### What to do:
Would you please output all the records exactly as given? Pictures should not appear in the copy.

== Material provided ==

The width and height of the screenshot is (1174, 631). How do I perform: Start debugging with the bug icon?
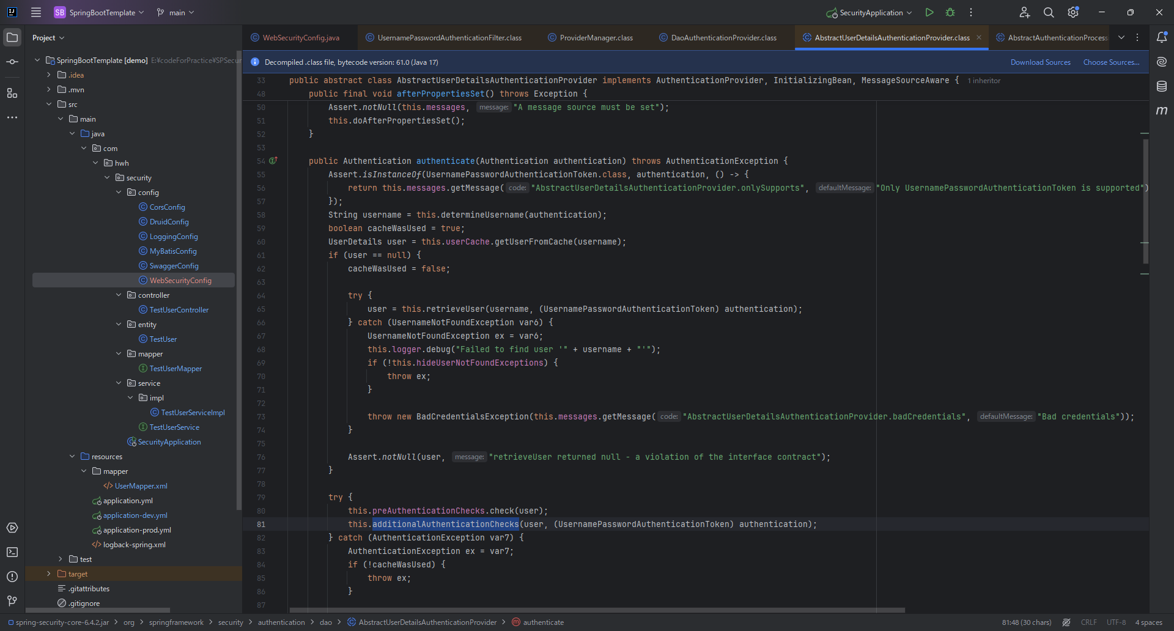click(950, 12)
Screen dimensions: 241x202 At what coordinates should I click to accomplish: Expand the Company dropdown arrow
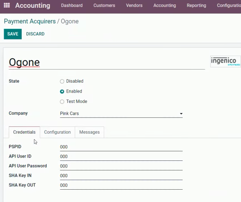click(181, 114)
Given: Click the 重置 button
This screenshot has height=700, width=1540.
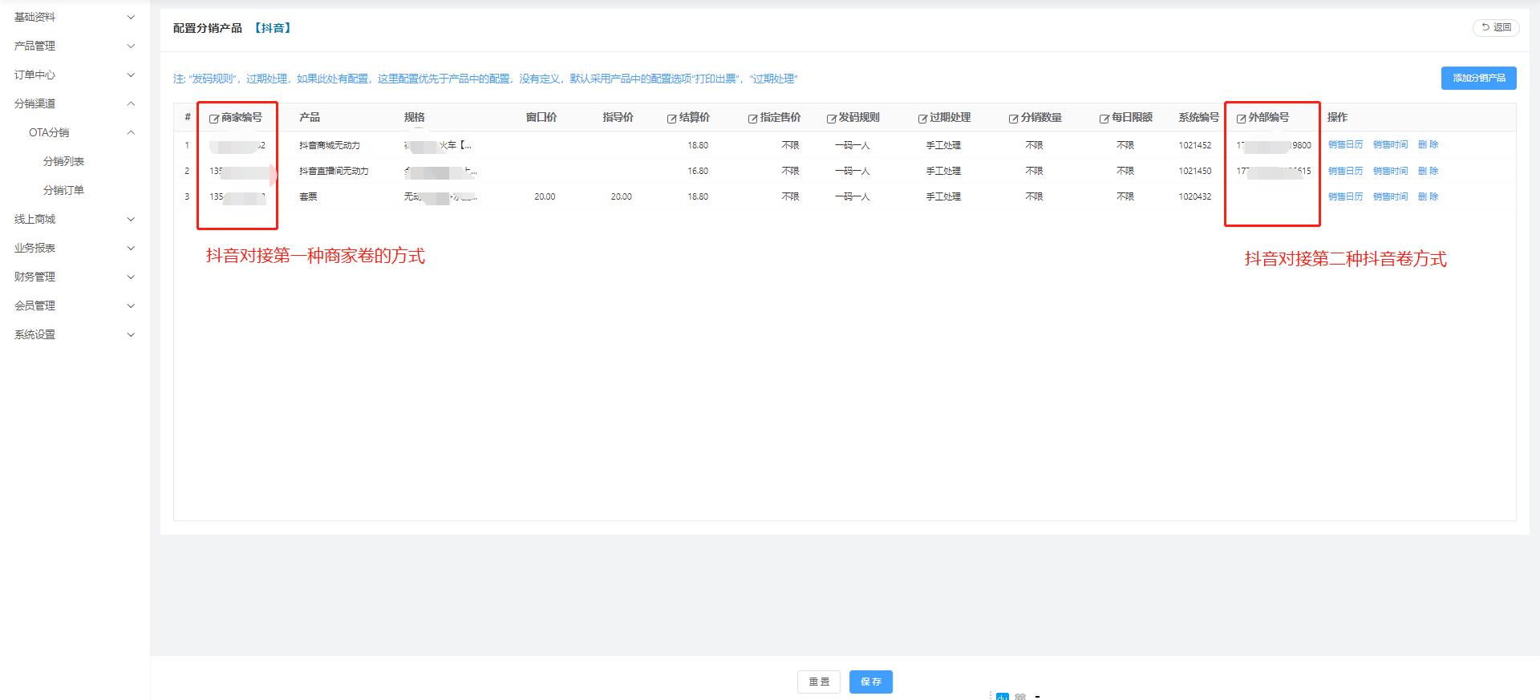Looking at the screenshot, I should pyautogui.click(x=818, y=682).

===

### Output of the task:
The width and height of the screenshot is (1174, 631). How do I perform: Start debugging with the bug icon?
click(950, 12)
Screen dimensions: 241x202 At what coordinates should I click to accomplish: Expand the Company dropdown arrow
click(181, 114)
Given: Click the 重置 button
This screenshot has height=700, width=1540.
Looking at the screenshot, I should pyautogui.click(x=818, y=682).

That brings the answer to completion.